• Activity: The data below has to be returned exactly, down to the last character.

[Stored data]

____

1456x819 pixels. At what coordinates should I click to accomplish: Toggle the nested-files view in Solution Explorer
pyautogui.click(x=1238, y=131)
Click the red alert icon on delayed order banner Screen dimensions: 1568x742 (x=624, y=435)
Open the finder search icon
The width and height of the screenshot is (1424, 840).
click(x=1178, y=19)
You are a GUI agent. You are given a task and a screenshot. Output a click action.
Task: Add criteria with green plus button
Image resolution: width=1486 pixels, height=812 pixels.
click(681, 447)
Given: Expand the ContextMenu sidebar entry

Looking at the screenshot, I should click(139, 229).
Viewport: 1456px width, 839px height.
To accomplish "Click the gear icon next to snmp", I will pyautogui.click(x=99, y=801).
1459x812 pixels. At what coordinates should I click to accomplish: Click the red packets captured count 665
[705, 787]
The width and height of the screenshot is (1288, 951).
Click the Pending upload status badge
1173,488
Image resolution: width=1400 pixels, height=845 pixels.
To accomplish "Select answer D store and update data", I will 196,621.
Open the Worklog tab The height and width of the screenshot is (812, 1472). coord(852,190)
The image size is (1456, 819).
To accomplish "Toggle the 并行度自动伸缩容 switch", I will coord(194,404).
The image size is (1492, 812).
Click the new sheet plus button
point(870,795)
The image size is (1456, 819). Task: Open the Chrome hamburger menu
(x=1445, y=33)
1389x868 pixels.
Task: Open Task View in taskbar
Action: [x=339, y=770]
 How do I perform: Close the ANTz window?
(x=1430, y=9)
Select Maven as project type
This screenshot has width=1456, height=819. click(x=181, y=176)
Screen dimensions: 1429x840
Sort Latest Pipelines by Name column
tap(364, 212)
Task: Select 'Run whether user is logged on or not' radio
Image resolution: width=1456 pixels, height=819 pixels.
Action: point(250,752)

____

• Solution to this exercise:
1456x819 pixels. At what coordinates should I click to accomplish: Toggle the nested-files view in Solution Explorer
pyautogui.click(x=1238, y=131)
Click the red alert icon on delayed order banner Screen dimensions: 1568x742 (x=624, y=435)
Open the finder search icon
The width and height of the screenshot is (1424, 840).
click(x=1178, y=19)
You are a GUI agent. You are given a task and a screenshot. Output a click action.
Task: Add criteria with green plus button
Image resolution: width=1486 pixels, height=812 pixels.
click(681, 447)
Given: Expand the ContextMenu sidebar entry

Looking at the screenshot, I should click(139, 229).
Viewport: 1456px width, 839px height.
To accomplish "Click the gear icon next to snmp", I will pyautogui.click(x=99, y=801).
1459x812 pixels. At what coordinates should I click to accomplish: Click the red packets captured count 665
[705, 787]
The width and height of the screenshot is (1288, 951).
Click the Pending upload status badge
1173,488
Image resolution: width=1400 pixels, height=845 pixels.
To accomplish "Select answer D store and update data", I will 196,621.
Open the Worklog tab The height and width of the screenshot is (812, 1472). coord(852,190)
The image size is (1456, 819).
To accomplish "Toggle the 并行度自动伸缩容 switch", I will coord(194,404).
The image size is (1492, 812).
Click the new sheet plus button
point(870,795)
The image size is (1456, 819). Task: Open the Chrome hamburger menu
(x=1445, y=33)
1389x868 pixels.
Task: Open Task View in taskbar
Action: [x=339, y=770]
 How do I perform: Close the ANTz window?
(x=1430, y=9)
Select Maven as project type
This screenshot has width=1456, height=819. click(x=181, y=176)
Screen dimensions: 1429x840
Sort Latest Pipelines by Name column
tap(364, 212)
Task: Select 'Run whether user is logged on or not' radio
Image resolution: width=1456 pixels, height=819 pixels.
Action: point(250,752)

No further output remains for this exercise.